Haskell problem
Daan Leijen
daan@cs.uu.nl
Fri, 22 Feb 2002 11:44:16 +0100
Hi all,
There exist a really neat solution to this. I think that it is pioneered
by Doaitse Swierstra and Luc Duponcheel in their parser combinators:
http://www.cs.uu.nl/~doaitse/Papers/1996/LL1.pdf
> > > I'm trying out some combinatorial parsers, and I ran into a slightly
> > > inelegant construction. To parse a sequence of things, we have a function
> > > like
> > >
> > > pThen3 :: (a->b->c->d) -> Parser a -> Parser b -> Parser c -> Parser d
> > >
> > > The problem with this is that this structure has to be duplicated for
> > > pThen2, pThen4, and so on. These other forms are very similar to pThen3,
> >
> > Yes there is a way around this problem. You can use multi parameter type
> > classes to create (and give a type to) a function such as pThenX.
>
> Or, in Standard Haskell you can do something like this:
>
> infixr `then2`
> infixr `thenn`
>
> then2:: Parser b -> Parser c -> ((b,c)->d) -> Parser d
> thenn:: Parser a b -> ((t->d) -> Parser a d) -> ((b,t)->d) -> Parser a d
>
> and use like this
>
> (p1 `thenn` p2 `thenn` p3 `then2` p4) (\(a,(b,(c,d))) -> whatever)
>
> I'm not sure if you can get rid of the `then2`, but is seems
> quite servicable even so.
The last solution is almost right, what we can do is to define two
(arrow style) combinators, one for sequential composition and
one for lifting values into the Parser type:
(<*>) :: Parser (a -> b) -> Parser a -> Parser b
succeed :: a -> Parser a
Now, if we assign a left-associative priority to the (<*>) operator: infixl 4 <*>,
we can combine it as follows:
succeed (\x y z -> (x,y,z)) <*> p1 <*> p2 <*> p3
Note that the parens are as follows:
(((succeed (\x y z -> (x,y,z)) <*> p1) <*> p2) <*> p3)
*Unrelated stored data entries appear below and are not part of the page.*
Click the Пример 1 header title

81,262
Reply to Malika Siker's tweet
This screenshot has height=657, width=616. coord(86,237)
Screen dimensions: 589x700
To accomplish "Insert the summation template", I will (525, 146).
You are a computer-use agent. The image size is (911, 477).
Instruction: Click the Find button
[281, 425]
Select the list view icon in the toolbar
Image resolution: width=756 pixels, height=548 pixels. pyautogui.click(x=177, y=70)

And indeed, the first component has type: Parser (a -> b -> c -> (a,b,c))
and combines through (<*>) with (p1 :: Parser a) into (Parser (b -> c -> (a,b,c)))
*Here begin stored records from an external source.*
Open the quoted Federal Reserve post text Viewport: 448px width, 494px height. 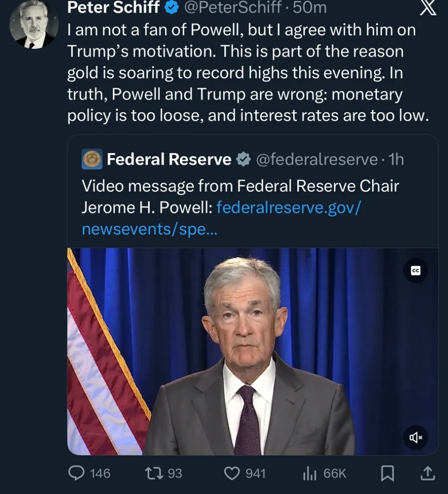240,186
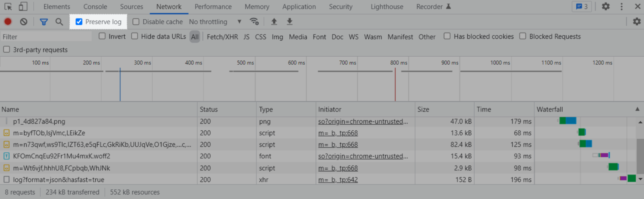Toggle device toolbar icon
644x199 pixels.
tap(23, 6)
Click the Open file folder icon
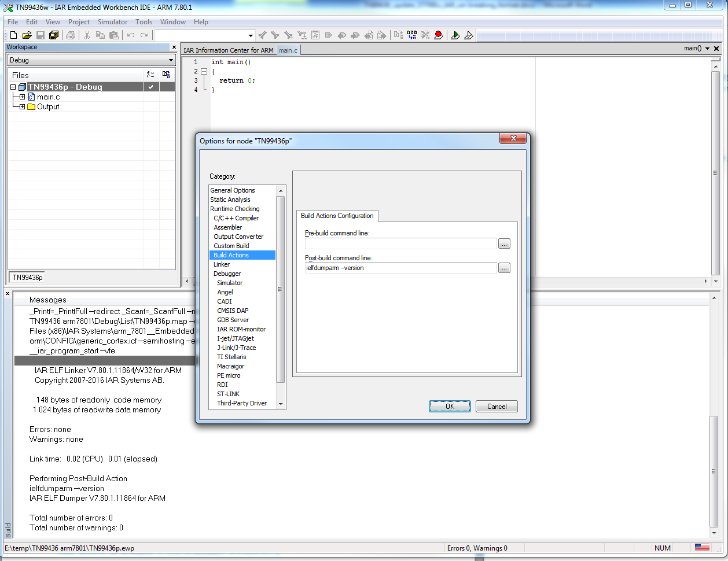728x561 pixels. click(27, 35)
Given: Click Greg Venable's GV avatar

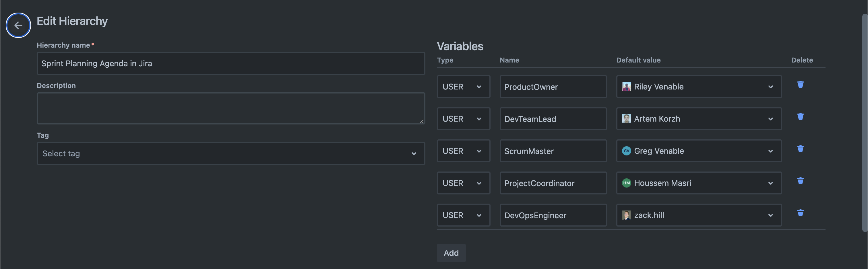Looking at the screenshot, I should [x=626, y=151].
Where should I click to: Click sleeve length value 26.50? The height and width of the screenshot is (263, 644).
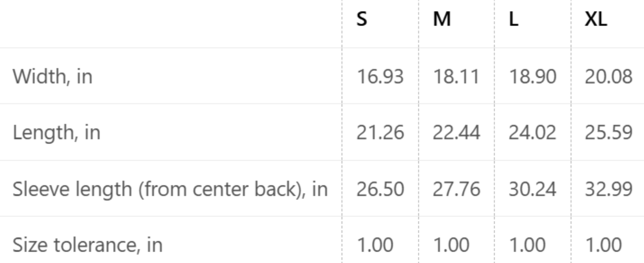380,189
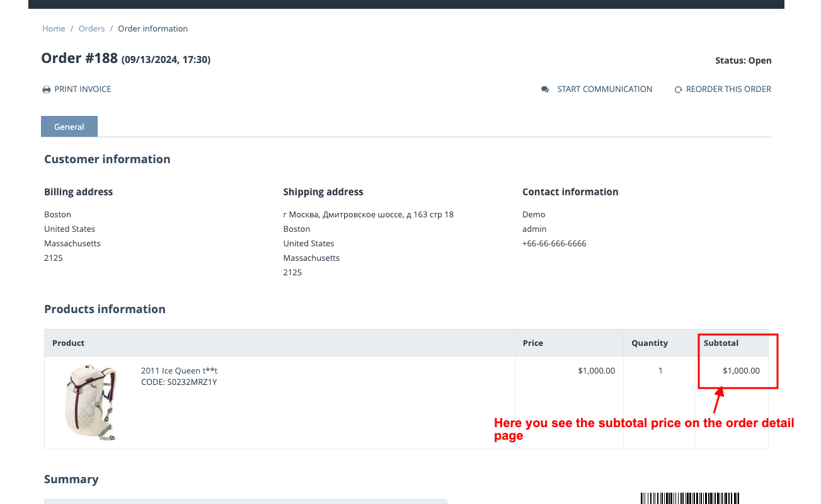Image resolution: width=821 pixels, height=504 pixels.
Task: Click the phone number +66-66-666-6666
Action: (554, 243)
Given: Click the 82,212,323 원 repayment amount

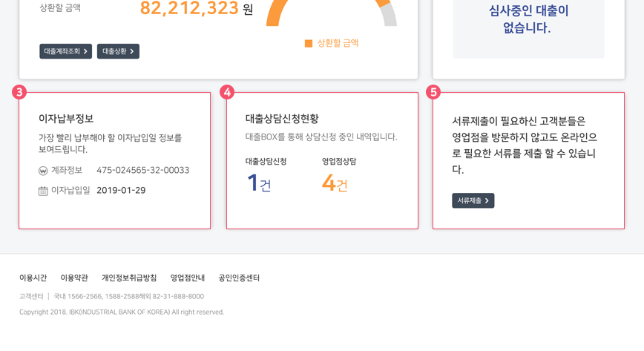Looking at the screenshot, I should click(197, 8).
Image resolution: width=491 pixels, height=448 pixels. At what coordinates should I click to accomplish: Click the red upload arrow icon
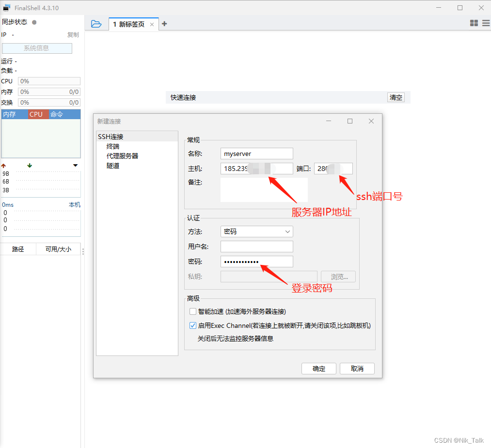pyautogui.click(x=4, y=166)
which combines through (<*>) and (p2 :: Parser b) into (Parser (c -> (a,b,c))) etc.
Now, it helps off course to define another combinator:
infix 5 <$>
f <$> p = succeed f <*> p
And you can write:
f <$> p1 <*> p2 <*> p3
where
f x y z = (x,y,z)
With a little more cunning, you can also define combinators like (*>) and (<*)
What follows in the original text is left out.